**** RECORDS FOR THE TASK ****

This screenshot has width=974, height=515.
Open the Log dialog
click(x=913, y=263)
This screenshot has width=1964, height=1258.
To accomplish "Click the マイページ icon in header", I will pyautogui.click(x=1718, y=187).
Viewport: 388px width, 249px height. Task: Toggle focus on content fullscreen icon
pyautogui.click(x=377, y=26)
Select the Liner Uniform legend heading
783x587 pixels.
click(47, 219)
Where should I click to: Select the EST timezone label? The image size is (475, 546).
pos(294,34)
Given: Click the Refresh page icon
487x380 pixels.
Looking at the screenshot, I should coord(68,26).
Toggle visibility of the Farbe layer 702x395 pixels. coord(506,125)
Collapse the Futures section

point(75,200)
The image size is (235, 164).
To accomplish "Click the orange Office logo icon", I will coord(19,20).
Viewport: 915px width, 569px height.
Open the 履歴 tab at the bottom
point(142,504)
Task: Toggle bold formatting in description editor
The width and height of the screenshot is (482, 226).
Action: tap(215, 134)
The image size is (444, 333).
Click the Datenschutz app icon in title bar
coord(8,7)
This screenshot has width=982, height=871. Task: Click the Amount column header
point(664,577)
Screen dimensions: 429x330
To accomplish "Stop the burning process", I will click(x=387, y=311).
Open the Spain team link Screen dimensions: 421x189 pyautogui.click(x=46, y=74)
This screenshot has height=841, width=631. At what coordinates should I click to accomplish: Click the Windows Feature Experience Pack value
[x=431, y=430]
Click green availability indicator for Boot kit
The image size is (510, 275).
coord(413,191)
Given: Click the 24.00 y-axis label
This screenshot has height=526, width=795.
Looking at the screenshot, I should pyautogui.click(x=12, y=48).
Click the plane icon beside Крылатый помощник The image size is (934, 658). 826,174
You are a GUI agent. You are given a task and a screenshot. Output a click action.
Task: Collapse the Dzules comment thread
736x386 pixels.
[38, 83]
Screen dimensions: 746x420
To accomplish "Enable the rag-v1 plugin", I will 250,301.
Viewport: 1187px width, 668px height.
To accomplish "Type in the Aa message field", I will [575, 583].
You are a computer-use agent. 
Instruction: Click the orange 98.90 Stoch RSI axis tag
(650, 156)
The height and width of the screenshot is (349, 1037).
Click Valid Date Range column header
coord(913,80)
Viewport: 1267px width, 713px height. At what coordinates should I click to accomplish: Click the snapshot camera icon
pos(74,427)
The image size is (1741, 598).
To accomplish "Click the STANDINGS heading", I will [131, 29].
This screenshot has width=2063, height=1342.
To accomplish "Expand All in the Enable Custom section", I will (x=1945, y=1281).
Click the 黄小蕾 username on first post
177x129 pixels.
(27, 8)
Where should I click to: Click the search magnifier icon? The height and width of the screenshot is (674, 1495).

****

EXERCISE BRIEF =
Can you output every line of the material above as a numbered list, skipping any blank lines?

RESULT OF THE TASK =
1. This screenshot has width=974, height=515.
2. Open the Log dialog
3. click(x=913, y=263)
4. This screenshot has width=1964, height=1258.
5. To accomplish "Click the マイページ icon in header", I will pyautogui.click(x=1718, y=187).
6. Viewport: 388px width, 249px height. Task: Toggle focus on content fullscreen icon
7. pyautogui.click(x=377, y=26)
8. Select the Liner Uniform legend heading
9. 783x587 pixels.
10. click(47, 219)
11. Where should I click to: Select the EST timezone label? The image size is (475, 546).
12. pos(294,34)
13. Given: Click the Refresh page icon
14. 487x380 pixels.
15. Looking at the screenshot, I should coord(68,26).
16. Toggle visibility of the Farbe layer 702x395 pixels. coord(506,125)
17. Collapse the Futures section
18. point(75,200)
19. The image size is (235, 164).
20. To accomplish "Click the orange Office logo icon", I will coord(19,20).
21. Viewport: 915px width, 569px height.
22. Open the 履歴 tab at the bottom
23. point(142,504)
24. Task: Toggle bold formatting in description editor
25. The width and height of the screenshot is (482, 226).
26. Action: tap(215, 134)
27. The image size is (444, 333).
28. Click the Datenschutz app icon in title bar
29. coord(8,7)
30. This screenshot has width=982, height=871. Task: Click the Amount column header
31. point(664,577)
32. Screen dimensions: 429x330
33. To accomplish "Stop the burning process", I will click(x=387, y=311).
34. Open the Spain team link Screen dimensions: 421x189 pyautogui.click(x=46, y=74)
35. This screenshot has height=841, width=631. At what coordinates should I click to accomplish: Click the Windows Feature Experience Pack value
36. [x=431, y=430]
37. Click green availability indicator for Boot kit
38. The image size is (510, 275).
39. coord(413,191)
40. Given: Click the 24.00 y-axis label
41. This screenshot has height=526, width=795.
42. Looking at the screenshot, I should pyautogui.click(x=12, y=48).
43. Click the plane icon beside Крылатый помощник The image size is (934, 658). 826,174
44. You are a GUI agent. You are given a task and a screenshot. Output a click action.
45. Task: Collapse the Dzules comment thread
46. 736x386 pixels.
47. [38, 83]
48. Screen dimensions: 746x420
49. To accomplish "Enable the rag-v1 plugin", I will 250,301.
50. Viewport: 1187px width, 668px height.
51. To accomplish "Type in the Aa message field", I will [575, 583].
52. You are a computer-use agent. 
53. Instruction: Click the orange 98.90 Stoch RSI axis tag
54. (650, 156)
55. The height and width of the screenshot is (349, 1037).
56. Click Valid Date Range column header
57. coord(913,80)
58. Viewport: 1267px width, 713px height. At what coordinates should I click to accomplish: Click the snapshot camera icon
59. pos(74,427)
60. The image size is (1741, 598).
61. To accomplish "Click the STANDINGS heading", I will [131, 29].
62. This screenshot has width=2063, height=1342.
63. To accomplish "Expand All in the Enable Custom section", I will (x=1945, y=1281).
64. Click the 黄小蕾 username on first post
65. 177x129 pixels.
66. (27, 8)
67. Where should I click to: Click the search magnifier icon? The height and width of the screenshot is (674, 1495).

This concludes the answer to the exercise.